* [Esercizio scritto]: Riscrivi tutto il tratto della voce biografica su Giacomo Dolfin che va da "Nacque a Venezia, nel" giù fino a "ulteriormente tali incertezze.", mettendo "genitore" al posto di "padre".

* [Sezione del documento]:

──────────

DOLFIN, Giacomo

Dizionario Biografico degli Italiani - Volume 40 (1991)

DOLFIN, Giacomo

Marco Pozza

Nacque a Venezia, nel primo quarto del XIII secolo, ma stante le numerose omonimie, la sua esatta individuazione resta il problema più delicato nella ricostruzione della sua biografia. Seri dubbi permangono anche sul nome del padre, indicato da alcuni in Gregorio (ancora vivente nel 1261) e da altri in Raffaele (non altrimenti attestato). Il fatto poi che Marco Barbaro, il più attendibile fra i genealogisti veneziani, taccia sul nome del padre ed indichi nel D. il primo della famiglia ad essersi stabilito a S. Canciano (sestiere di Cannaregio) alimenta ulteriormente tali incertezze.

La prima notizia certa sul D. risale al 30 giugno 1245 quando si trovava a Tunisi, dove, insieme con altri connazionali, stipulò, con alcuni mercanti fiorentini, un contratto di cambio marittimo, ricevendo 4.000 bisanti con l'impegno di restituirli sotto forma di altrettante lire di grossi veneziani, dietro pegno di un valore corrispondente in balle di lana. Tre mesi dopo, a Venezia, l'accordo era puntualmente rispettato.

──────────

* [Righe estratte]:

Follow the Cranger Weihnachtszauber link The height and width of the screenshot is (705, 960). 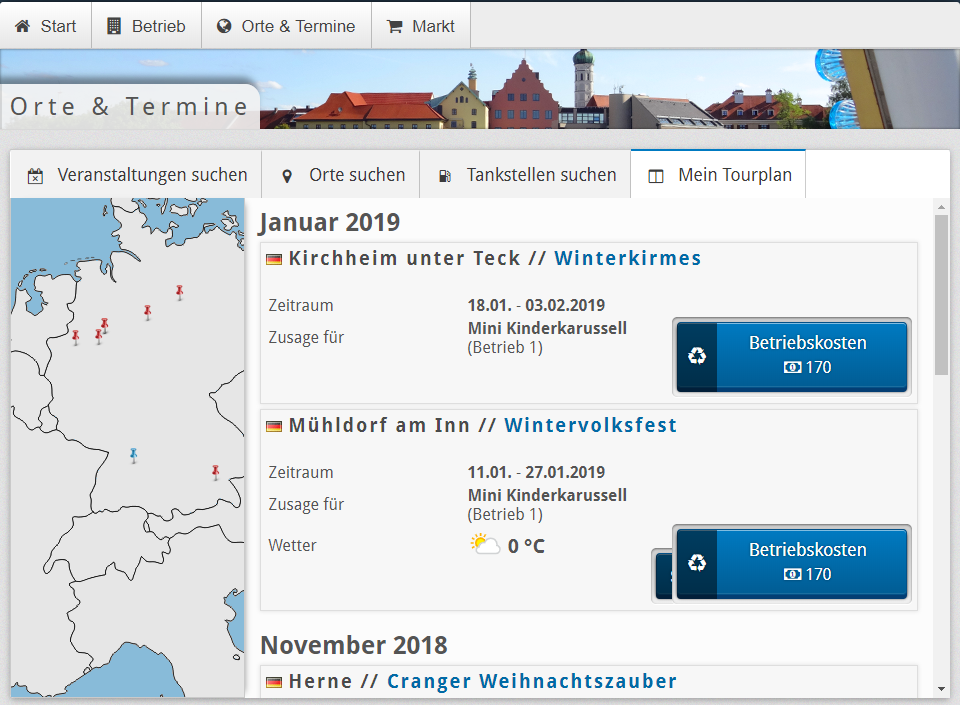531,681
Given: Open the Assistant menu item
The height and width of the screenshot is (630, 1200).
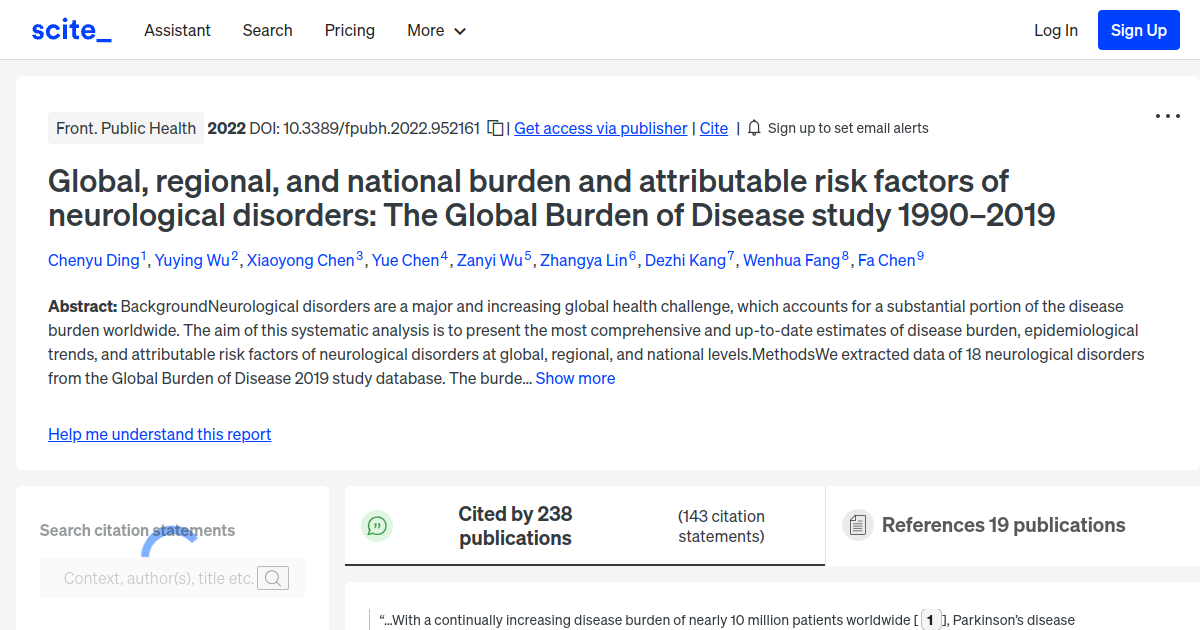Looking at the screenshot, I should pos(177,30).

──────────

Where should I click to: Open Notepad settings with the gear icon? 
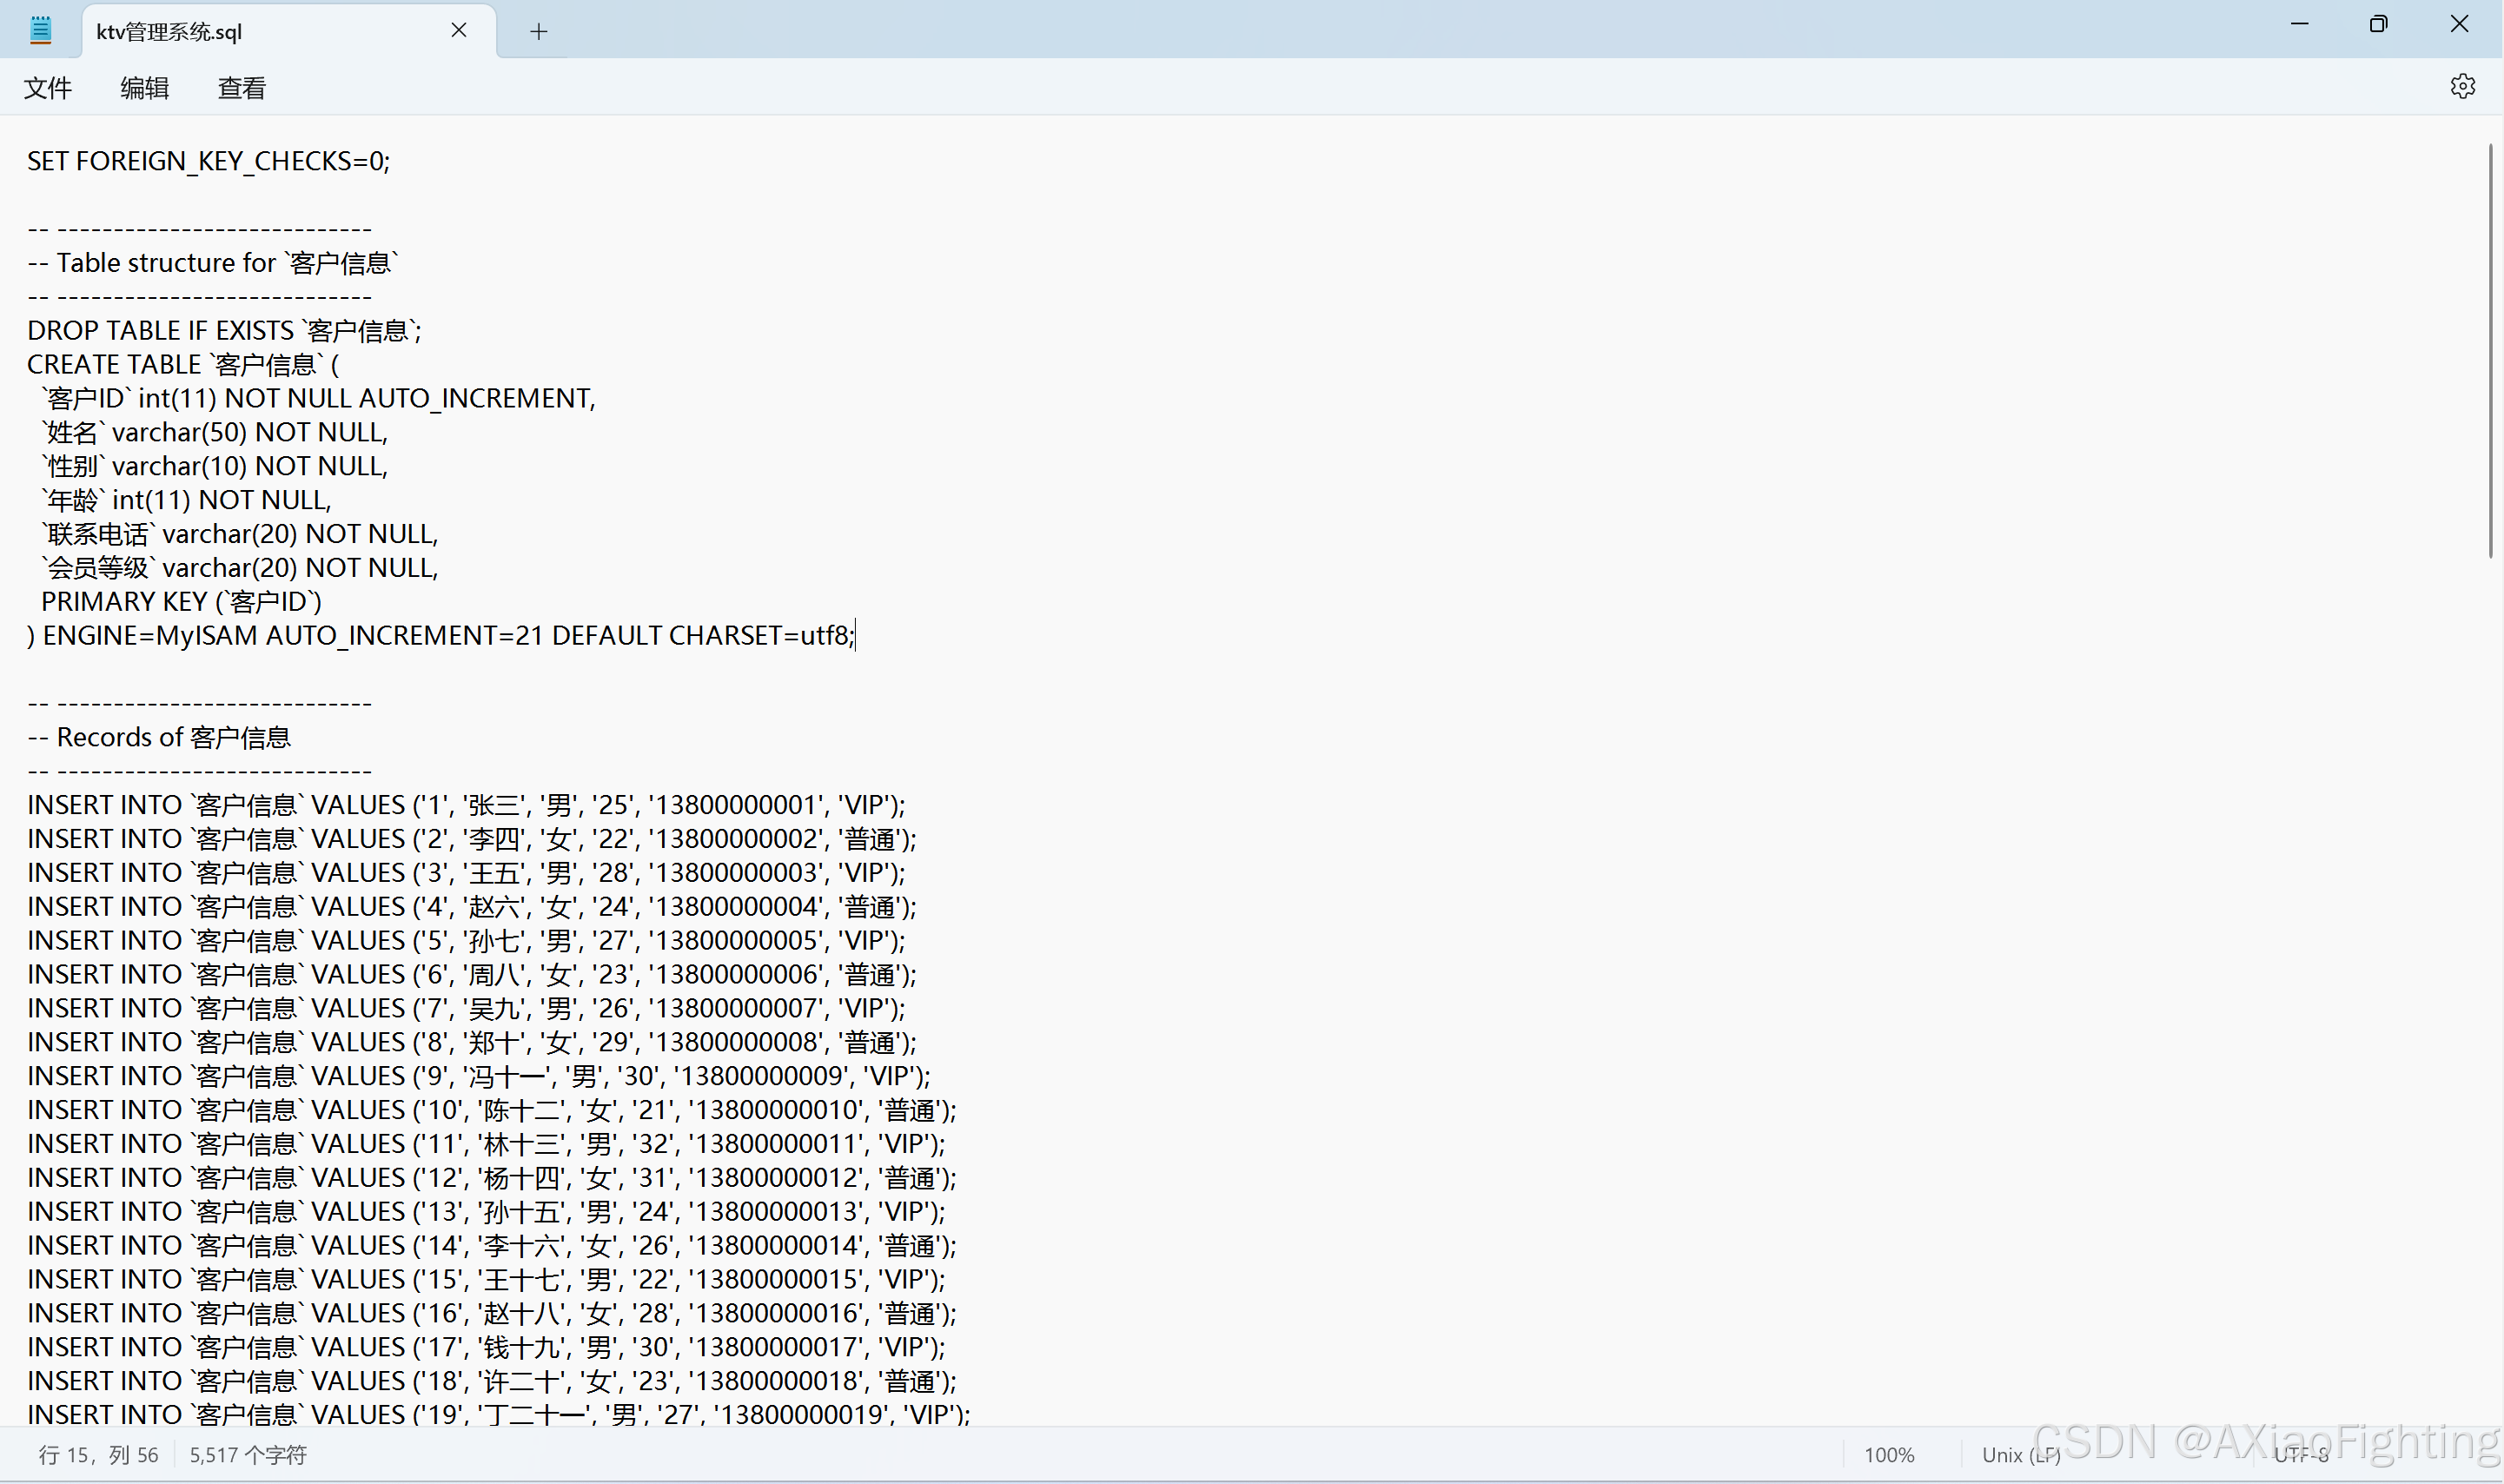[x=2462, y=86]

──────────

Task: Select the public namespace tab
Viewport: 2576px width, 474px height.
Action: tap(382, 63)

──────────

* [Soluzione dell'esercizio]:
Nacque a Venezia, nel primo quarto del XIII secolo, ma stante le numerose omonimie, la sua esatta individuazione resta il problema più delicato nella ricostruzione della sua biografia. Seri dubbi permangono anche sul nome del genitore, indicato da alcuni in Gregorio (ancora vivente nel 1261) e da altri in Raffaele (non altrimenti attestato). Il fatto poi che Marco Barbaro, il più attendibile fra i genealogisti veneziani, taccia sul nome del genitore ed indichi nel D. il primo della famiglia ad essersi stabilito a S. Canciano (sestiere di Cannaregio) alimenta ulteriormente tali incertezze.